LOL ... not what I meant but what I wrote could be interpreted that way.
A more complete version would "andrewf knows for sure if my interpretation of his post is correct ..." <insert my reading of the post here>.




humble_pie said:


> ... this lucky personnage will become our very own multi-gazillionnaire oil sheikh


If this lucky one should turn out to be andrewf ... I'd happily accept a tiny fraction of the gazillion (say $1 million) and radically change what I work on. :biggrin:


Cheers


----------



## humble_pie (Jun 7, 2009)

Eclectic12 said:


> LOL ... not what I meant but what I wrote could be interpreted that way.
> A more complete version would "andrewf knows for sure if my interpretation of his post is correct ..." <insert my reading of the post here>



ah i see. Dommages because i was hoping that somebody in cmf forum might finally be able to make a megagazillion after all these years.


----------



## Eder (Feb 16, 2011)

andrewf said:


> Energy East was no one's first choice. It is a desperation move by an industry that got blocked to the south and west.


I think it should be a desperation move by Canada...after all these type of things will pay for the frivolous things some Canadians continue to demand.

fwiw I have done work for several bands over many years including in Westbank, although I was always treated fair & paid in full on time I was witness to the corruption that runs through the reserves...money stays at the top, relatives of chief & council are fully employed earning huge salaries but are rarely to be found. Most on the reserves live in poverty and see little benefit from government programs. But we want to feel warm & fuzzy about our natives so continue to shovel money to pretend its a solution without any checks and balances.


----------



## andrewf (Mar 1, 2010)

Does anyone really not believe that Hillary, once elected, won't simply allow Keystone to be built as originally proposed? As long as GOP controls Congress, I really think this is the likeliest outcome.

Energy East is a pipe dream that does not seem to make much economic sense. Expanding capacity to the West coast may happen, but it seems likely to get mired in consultations and environmental impacts until long after Keystone is approved and built.


----------



## olivaw (Nov 21, 2010)

andrewf said:


> Does anyone really not believe that Hillary, once elected, won't simply allow Keystone to be built as originally proposed? As long as GOP controls Congress, I really think this is the likeliest outcome.


I don't believe that Hillary Clinton will feel a lot of pressure to allow Keystone, even if the GOP controls congress and the senate.
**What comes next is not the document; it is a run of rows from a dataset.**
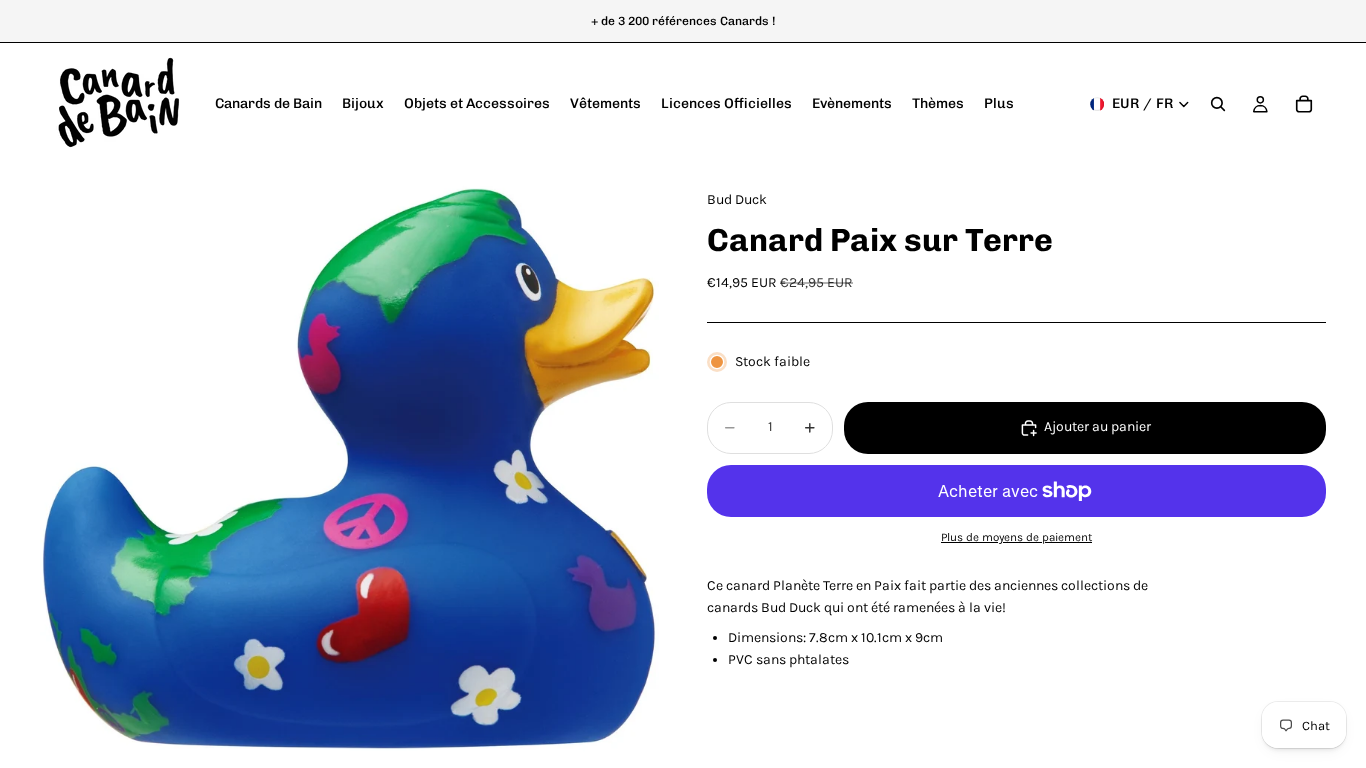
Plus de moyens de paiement (1016, 537)
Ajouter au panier (1097, 426)
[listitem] (999, 104)
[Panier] (1304, 104)
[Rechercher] (1218, 104)
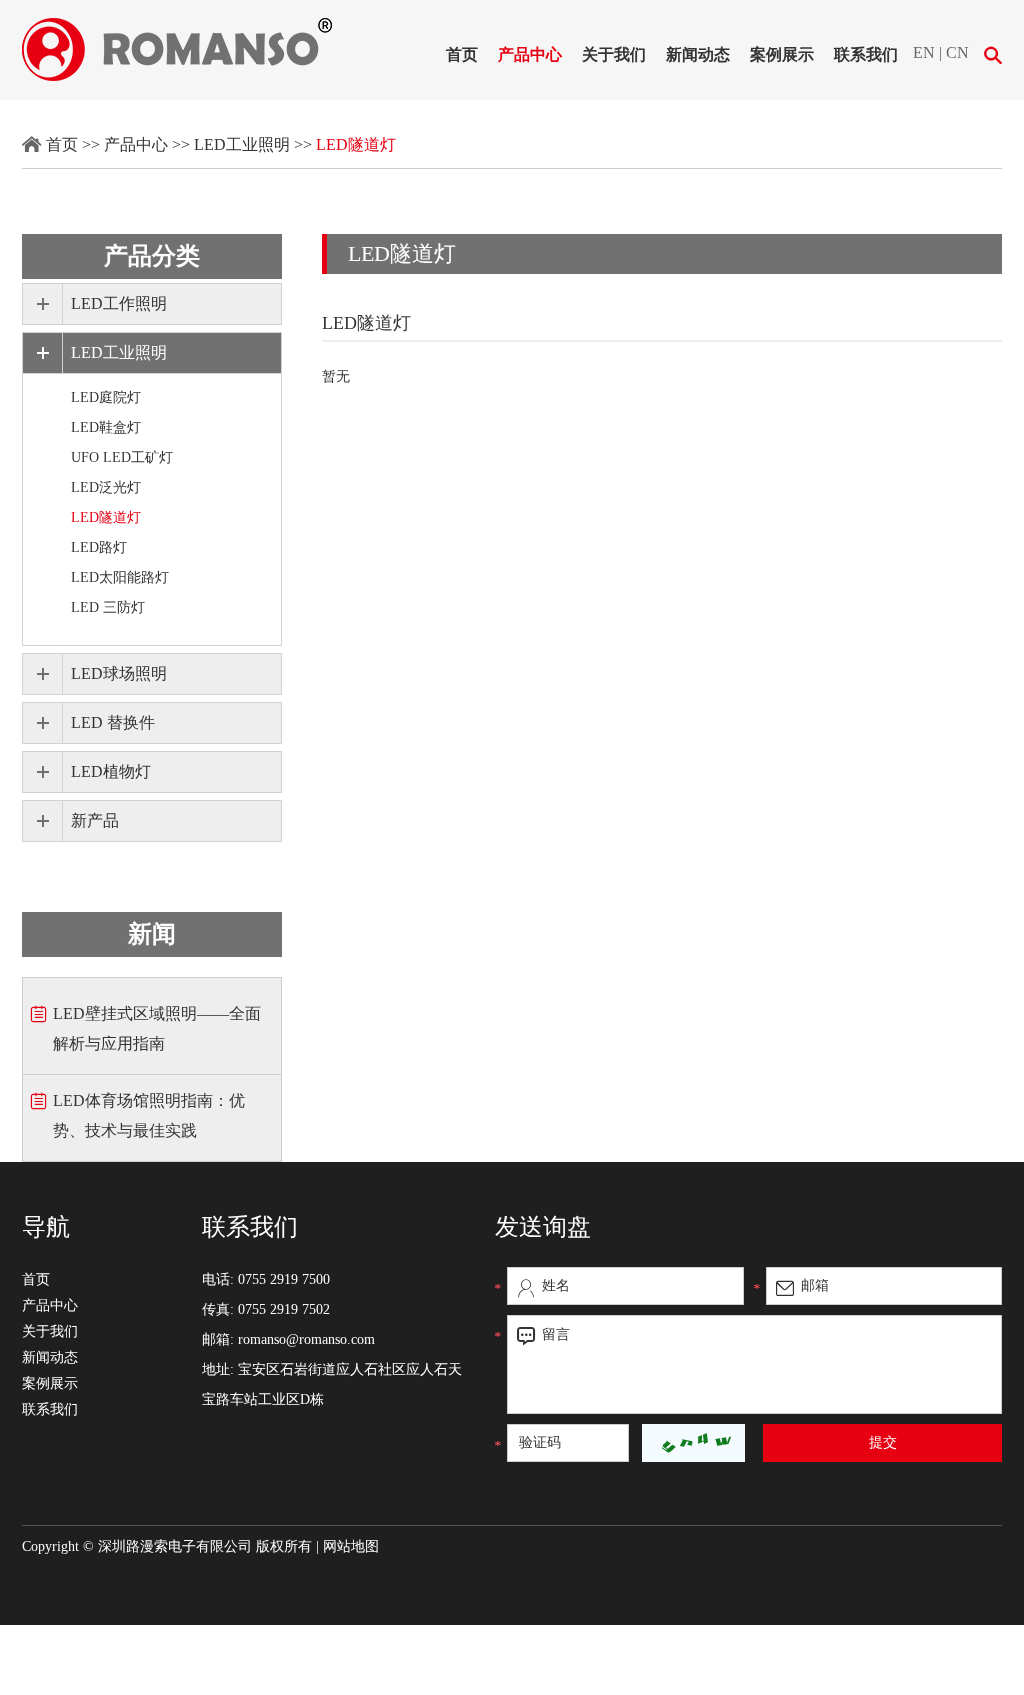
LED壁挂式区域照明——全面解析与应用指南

US politicians are more interested in American shale oil nowadays.


----------



## humble_pie (Jun 7, 2009)

*make that 5 competing pipeline systems for west coast bitumen export*

.

the 3 new proposals detailed upthread include canadian refineries to refine tar sands product into lighter oil for export.
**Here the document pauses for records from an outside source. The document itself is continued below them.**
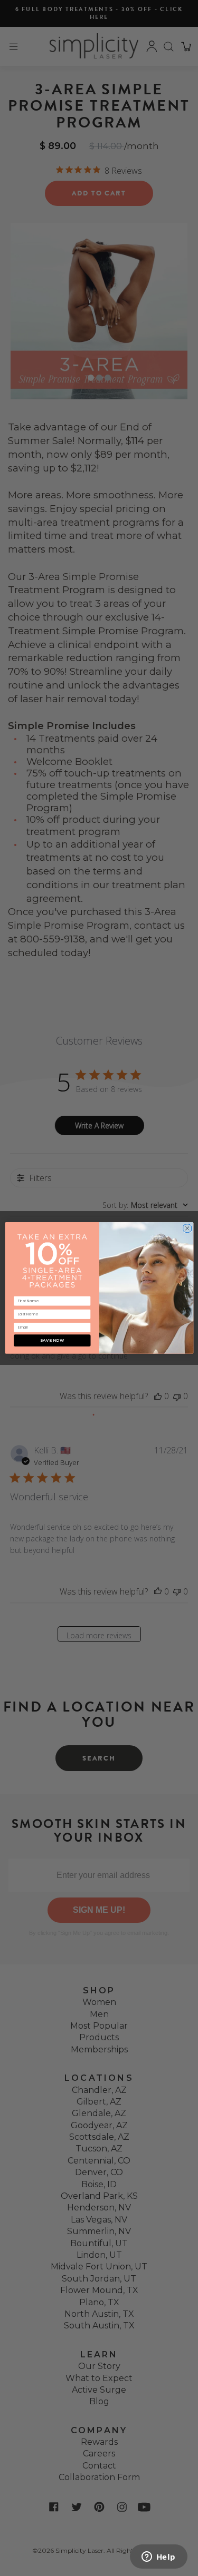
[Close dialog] (187, 1226)
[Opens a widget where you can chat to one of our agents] (158, 2557)
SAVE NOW (52, 1340)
the 2 older proposals are Northern Gateway - currently on hold but not forgotten - plus Kinder Morgan's application to enlarge its existing trans mountain pipeline from alberta to an export terminal on the BC coast.

tomorrow the national energy board will release its recommendation on the kinder morgan proposal.

KMI has been seeking approval since 2013 to triple the capacity of its existing pipeline carrying alberta dilbit to a port terminal in burnaby, BC.

NEB approval doesn't mean KMI can start the retrofit though. The board's decision still goes to the federal government for review. That final decision is expected before the end of 2016.


http://www.bloomberg.com/news/artic...s-trans-mountain-pipeline-review-due-thursday


----------



## humble_pie (Jun 7, 2009)

idk how kinder morgan is going to get around the liberal ban on west coast tankers carrying dilbit.

it's possible that an existing pipeline such as KMI's trans mountain from alberta to burnaby will be grandfathered, even though KMI is seeking a triple expansion of pipe capacity.

James Carr, canada's minister of natural resources, has said that the government will not overrule the NEB's recommendation on trans mountain. Rather it will seek to adjust the recommendation after consultation with communities along the pipeline route.

i haven't heard that Burnaby BC is in an uproar of rejection. In fact, most people don't even know the trans mountain pipe route. Has any community along the line from alberta to burrard inlet said Boo or Squeak? we haven't heard much about this at all.


----------



## AltaRed (Jun 8, 2009)

There's been a wide range of protest in the Vancouver and Burnaby areas in particular over the past few years. The City of Vancouver has voted against it but have no real say in the matter. Protestors have been all over Burnaby Mountain protesting.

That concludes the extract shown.